##### DATASET ENTRIES
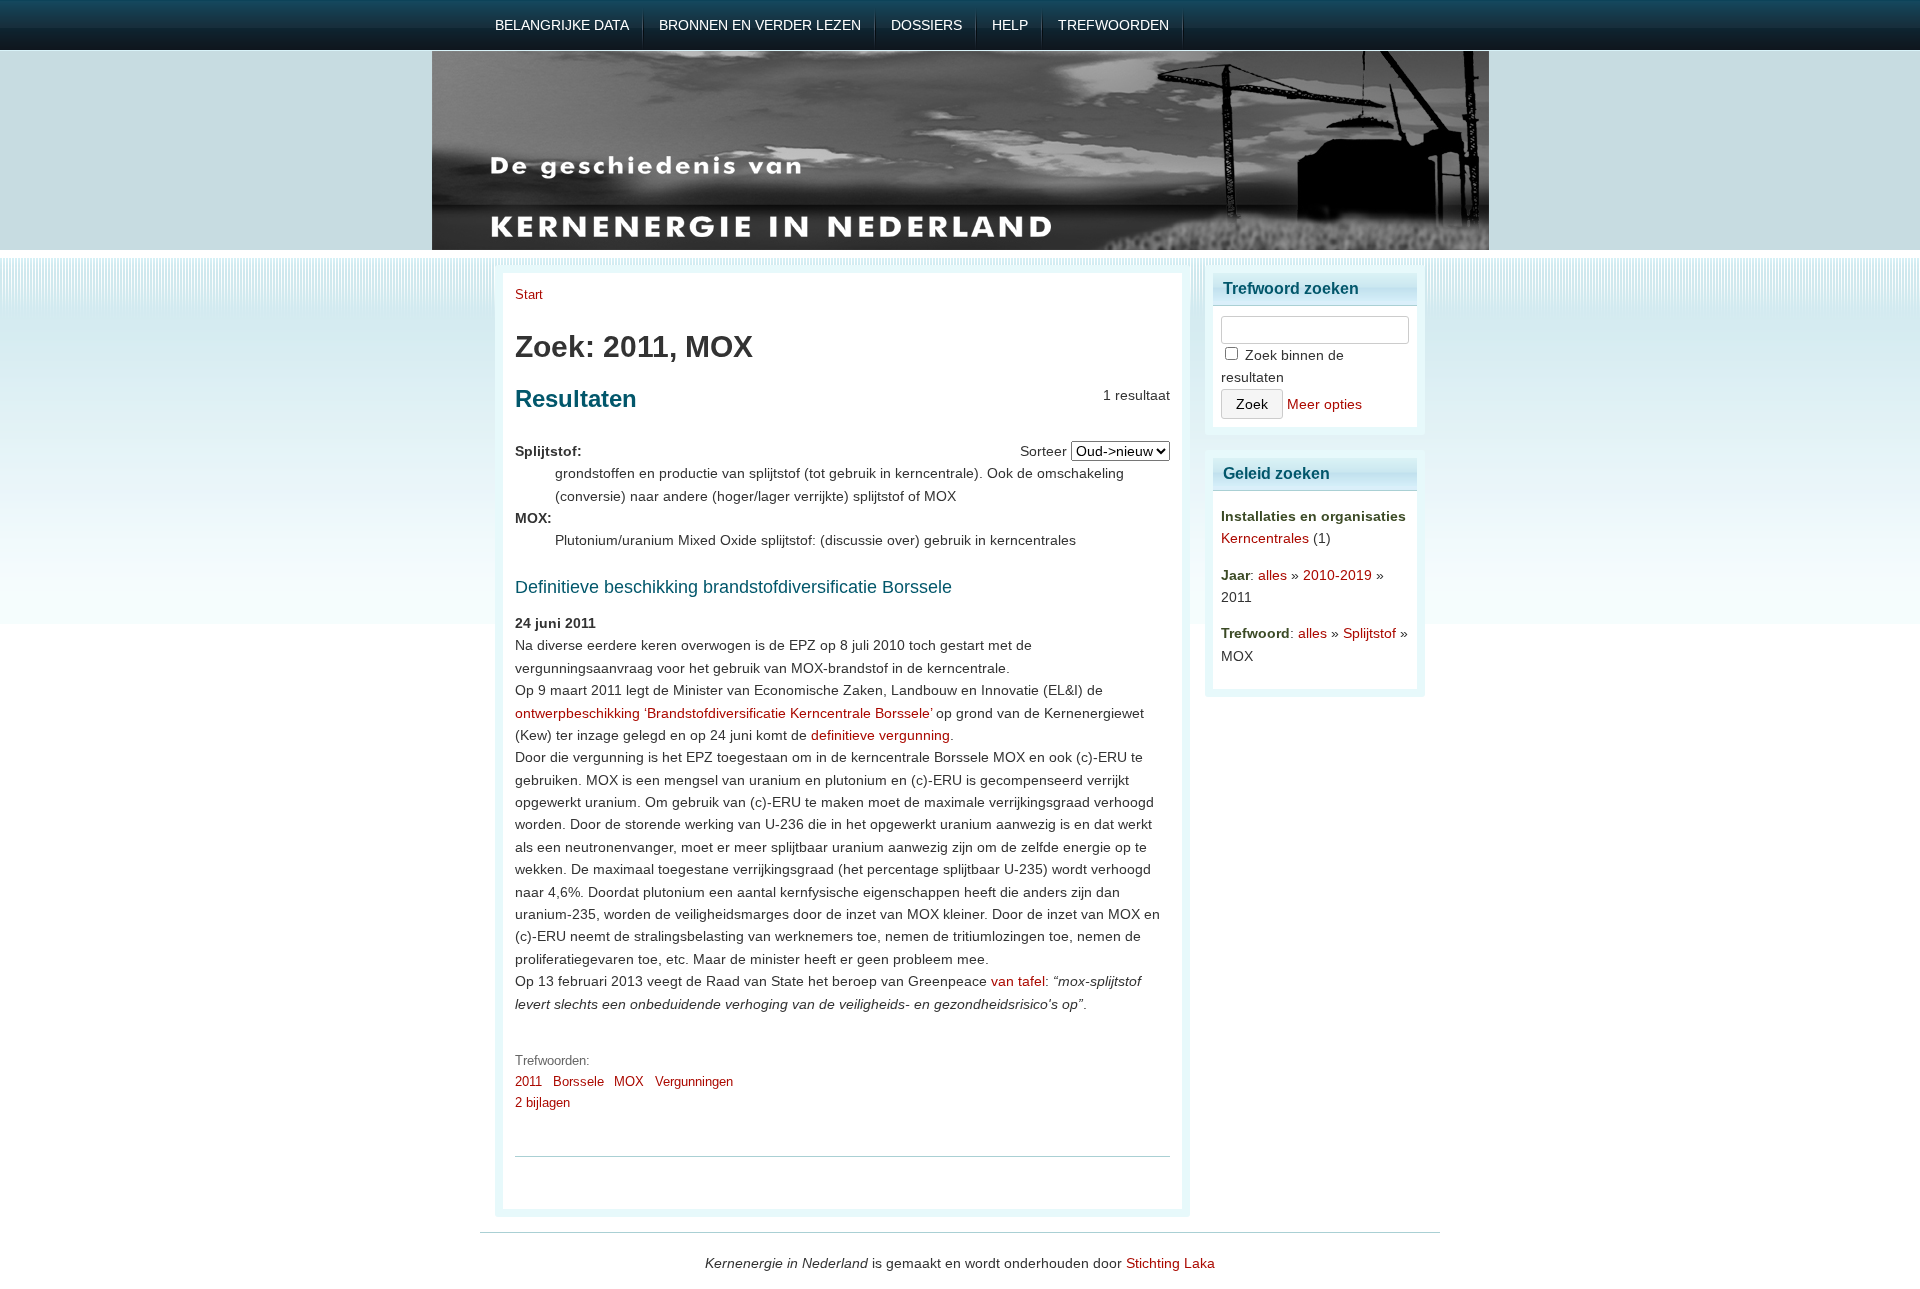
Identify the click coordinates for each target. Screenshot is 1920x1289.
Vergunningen (694, 1081)
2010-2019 (1337, 575)
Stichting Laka (1170, 1263)
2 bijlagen (542, 1102)
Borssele (578, 1081)
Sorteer (1043, 451)
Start (529, 294)
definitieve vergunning (880, 735)
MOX (629, 1081)
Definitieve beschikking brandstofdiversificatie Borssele (733, 587)
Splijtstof (1369, 633)
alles (1272, 575)
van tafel (1018, 981)
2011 (528, 1081)
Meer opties (1324, 404)
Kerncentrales (1265, 538)
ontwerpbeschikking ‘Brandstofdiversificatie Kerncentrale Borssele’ (723, 713)
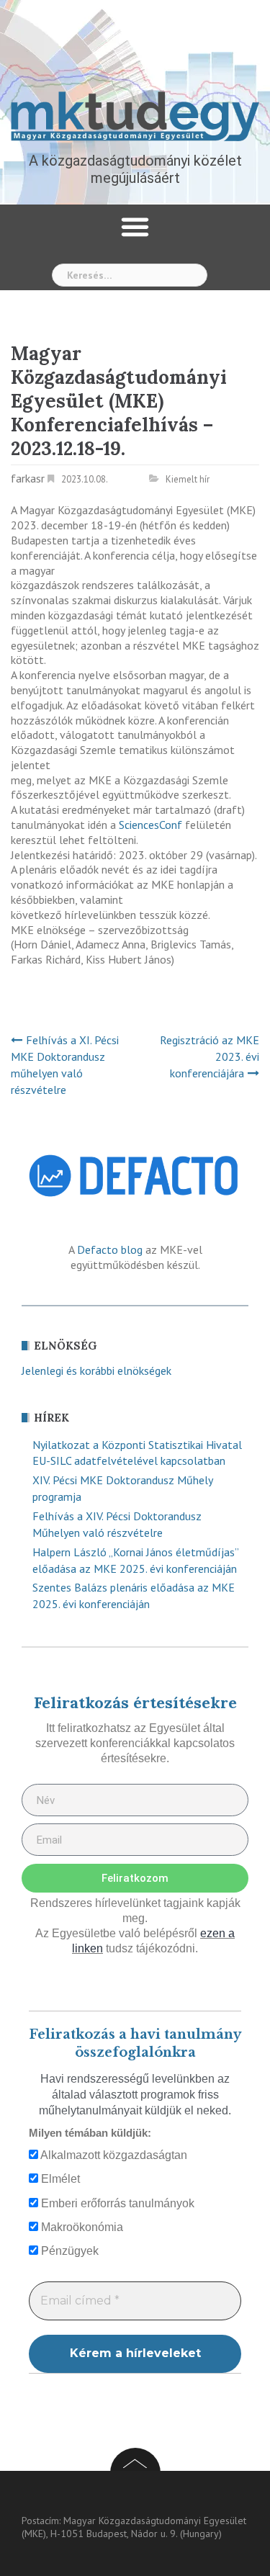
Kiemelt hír (188, 479)
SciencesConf (150, 824)
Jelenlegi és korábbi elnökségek (96, 1370)
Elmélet (59, 2179)
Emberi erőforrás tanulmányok (116, 2203)
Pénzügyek (68, 2251)
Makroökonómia (80, 2227)
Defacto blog (110, 1249)
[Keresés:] (129, 275)
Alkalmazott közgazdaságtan (112, 2155)
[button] (135, 227)
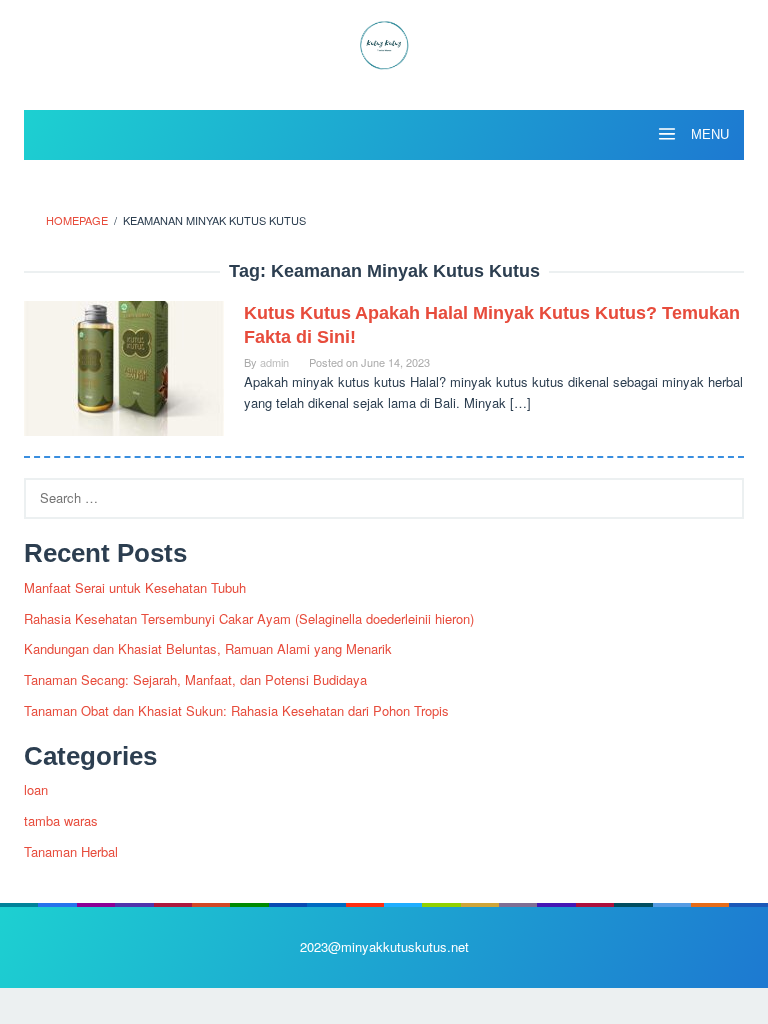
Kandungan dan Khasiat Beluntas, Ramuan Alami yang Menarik (208, 648)
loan (36, 789)
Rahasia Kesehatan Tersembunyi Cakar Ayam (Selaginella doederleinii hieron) (249, 618)
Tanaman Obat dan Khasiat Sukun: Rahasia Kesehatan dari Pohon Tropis (236, 710)
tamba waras (61, 820)
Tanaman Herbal (71, 851)
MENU (708, 134)
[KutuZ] (384, 42)
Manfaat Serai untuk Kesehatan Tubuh (135, 587)
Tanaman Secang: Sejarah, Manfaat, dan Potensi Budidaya (195, 679)
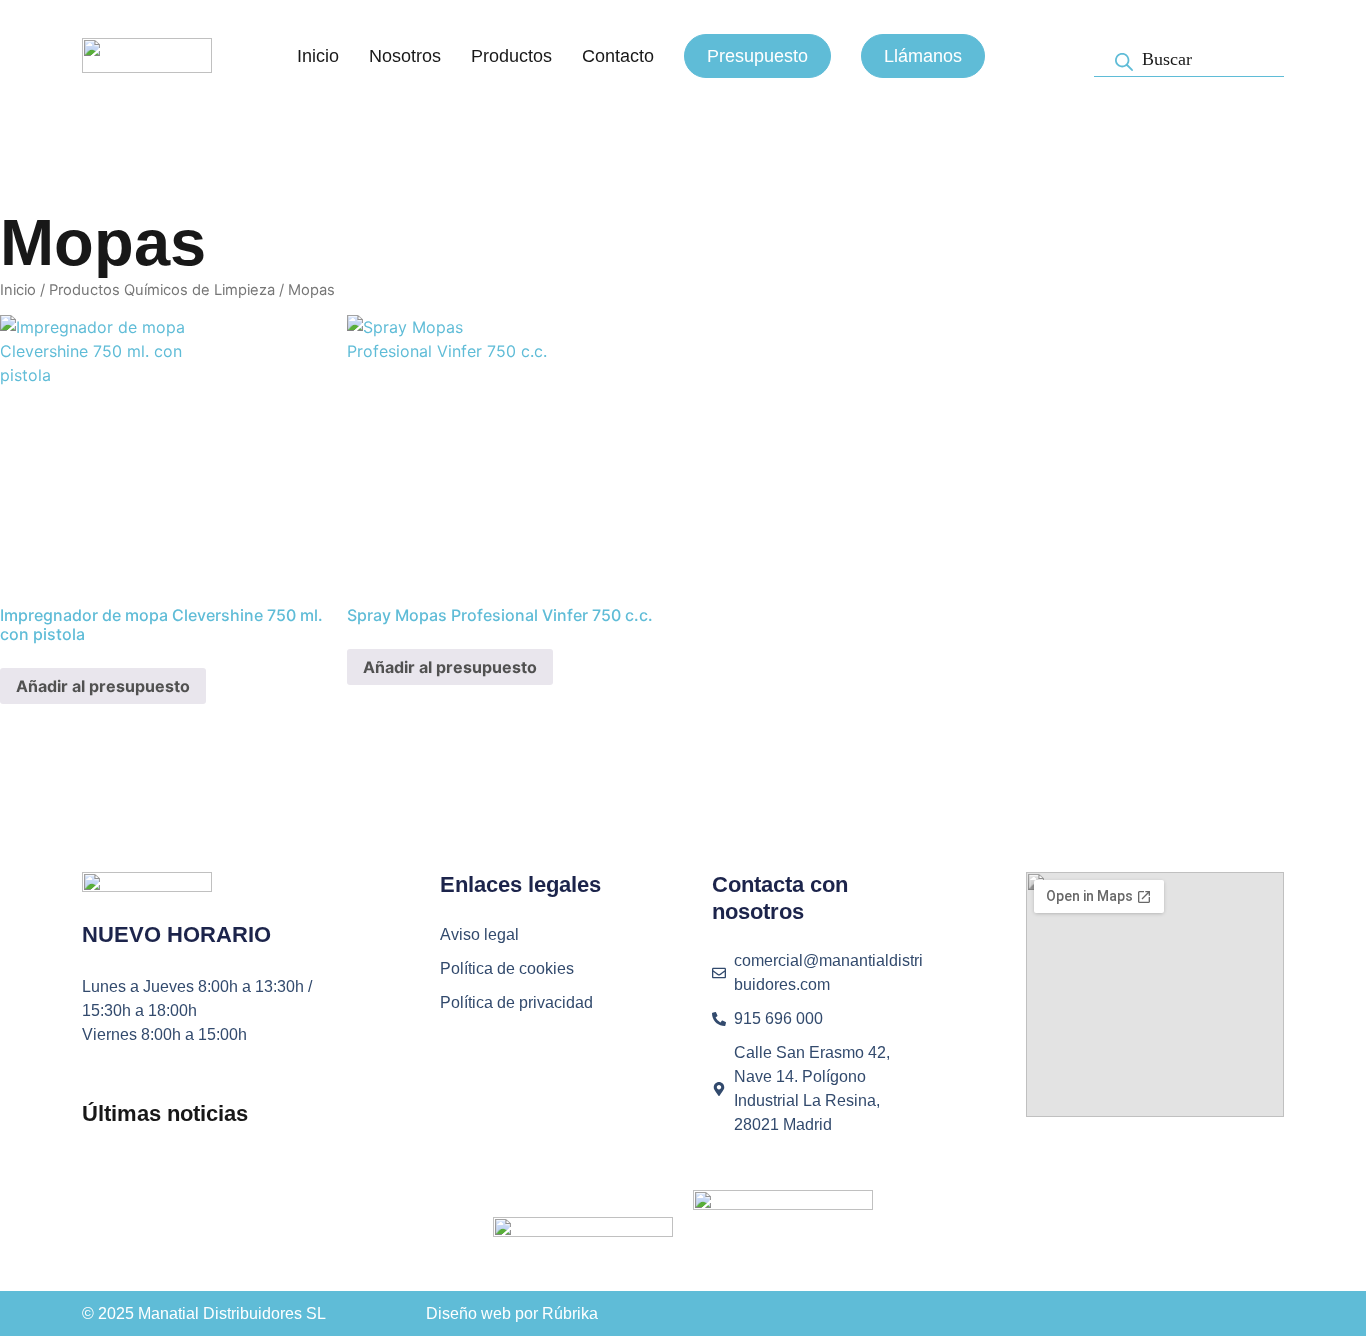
##########
### WORK TASK
Pictures stay out; reproduce exactly the lines from the one containing "MENU (708, 134)" through the end of the data.

### EXERCISE RESULT
MENU (708, 134)
[KutuZ] (384, 42)
Manfaat Serai untuk Kesehatan Tubuh (135, 587)
Tanaman Secang: Sejarah, Manfaat, dan Potensi Budidaya (195, 679)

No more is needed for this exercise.